This work uses the data 10 days before the surgery as the data source to construct the first model. Subsequently, we conduct experiments to find out which period of data before surgery has the most impact on the prediction results. The experiments use RF as the machine learning algorithm, and different ranges of data as the data sources to train different predictive models. The experimental results are presented in Fig. 2. The results show that the data from day 1 to day 9 before surgery is more important than the other ranges. This result conforms to the intuition as day 10 is the day farthest from the surgery in the range.

Figure 2.

Figure 2

Experimental results with different range of days as the data source. The AUC increases as more training data are used in the model, and the data of day 1 to day 9 is the most important one.

MELD score is a formula involving bilirubin, INR and creatinine. Thus, MELD score could be considered as a combination of the three features. To compare the performance impacts brought by the features, we use RF with MELD score and several features to learn a predictive model. The features used by the comparison model includes MELD score, hepatitis, HCC, DX1, age, gender, and BMI. The results are presented in the top of Table 4, indicating that our proposed model outperforms the alternative model for predicting postoperative survival.
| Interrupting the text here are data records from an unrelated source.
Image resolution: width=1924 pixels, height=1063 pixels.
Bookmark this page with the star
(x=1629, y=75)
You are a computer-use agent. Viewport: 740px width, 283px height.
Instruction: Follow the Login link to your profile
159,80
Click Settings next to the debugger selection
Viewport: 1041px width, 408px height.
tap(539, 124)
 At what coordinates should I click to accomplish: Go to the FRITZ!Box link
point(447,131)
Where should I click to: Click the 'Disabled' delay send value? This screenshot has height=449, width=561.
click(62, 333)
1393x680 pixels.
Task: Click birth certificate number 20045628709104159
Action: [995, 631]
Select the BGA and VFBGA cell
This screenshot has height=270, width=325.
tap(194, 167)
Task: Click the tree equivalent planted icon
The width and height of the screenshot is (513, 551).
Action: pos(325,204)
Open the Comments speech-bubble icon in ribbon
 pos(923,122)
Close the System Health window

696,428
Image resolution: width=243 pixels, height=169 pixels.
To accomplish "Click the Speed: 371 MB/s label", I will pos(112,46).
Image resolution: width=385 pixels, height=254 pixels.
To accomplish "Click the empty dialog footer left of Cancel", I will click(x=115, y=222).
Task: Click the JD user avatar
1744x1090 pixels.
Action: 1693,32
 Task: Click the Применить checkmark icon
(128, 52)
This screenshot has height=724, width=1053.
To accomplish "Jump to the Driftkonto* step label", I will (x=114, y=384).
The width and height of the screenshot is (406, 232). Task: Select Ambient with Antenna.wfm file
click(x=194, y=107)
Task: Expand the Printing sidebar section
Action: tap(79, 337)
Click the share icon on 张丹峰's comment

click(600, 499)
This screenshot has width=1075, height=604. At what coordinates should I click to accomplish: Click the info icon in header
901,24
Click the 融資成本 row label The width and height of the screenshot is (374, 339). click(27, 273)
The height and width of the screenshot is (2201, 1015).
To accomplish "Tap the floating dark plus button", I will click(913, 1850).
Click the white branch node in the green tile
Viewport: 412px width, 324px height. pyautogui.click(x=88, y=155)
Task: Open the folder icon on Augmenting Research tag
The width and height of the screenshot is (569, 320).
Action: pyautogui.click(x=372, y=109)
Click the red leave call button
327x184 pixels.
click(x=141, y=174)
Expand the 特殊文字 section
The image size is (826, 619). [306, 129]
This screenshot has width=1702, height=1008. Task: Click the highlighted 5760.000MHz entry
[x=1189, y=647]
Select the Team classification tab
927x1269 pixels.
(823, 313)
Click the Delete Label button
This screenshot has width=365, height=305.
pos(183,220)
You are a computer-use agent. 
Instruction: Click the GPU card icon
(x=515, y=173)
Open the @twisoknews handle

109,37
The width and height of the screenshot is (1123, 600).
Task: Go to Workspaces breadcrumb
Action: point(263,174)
Besides, we apply cox proportional hazards model with the two combinations of features to perform survival analysis within 30 days and the results are listed in the bottom of Table 4. Both of them are statistically significant, but the features selected by RF achieves higher Concordance Index (0.85) than those used by MELD score. Moreover, the same experiments are applied to temporal validation set to investigate the generalization capability of our proposed model, and the results are presented in Table 5. The experimental results indicate that the features selected by RF could provide more discriminative capability than the features used by MELD score in predicting survival outcome after liver transplantation. Besides the above analysis, the hazard ratios (HR) from cox proportional hazards model are presented in Fig. 3, which only shows the basic features and the blood test data of day 9 owing to the limit of paper length. Significant features comprise INR, Platelets and age, which conform to the bedside experience of the domain expert.

Table 4.

Performance comparison of RF and survival analysis with different combinations of features. The experiments were conducted with 10-fold cross-validation. The features used in MELD model comprise MELD score, hepatitis, HCC, DX1, age, gender, and BMI, whereas the features selected by RF are the top eight features identified by RF.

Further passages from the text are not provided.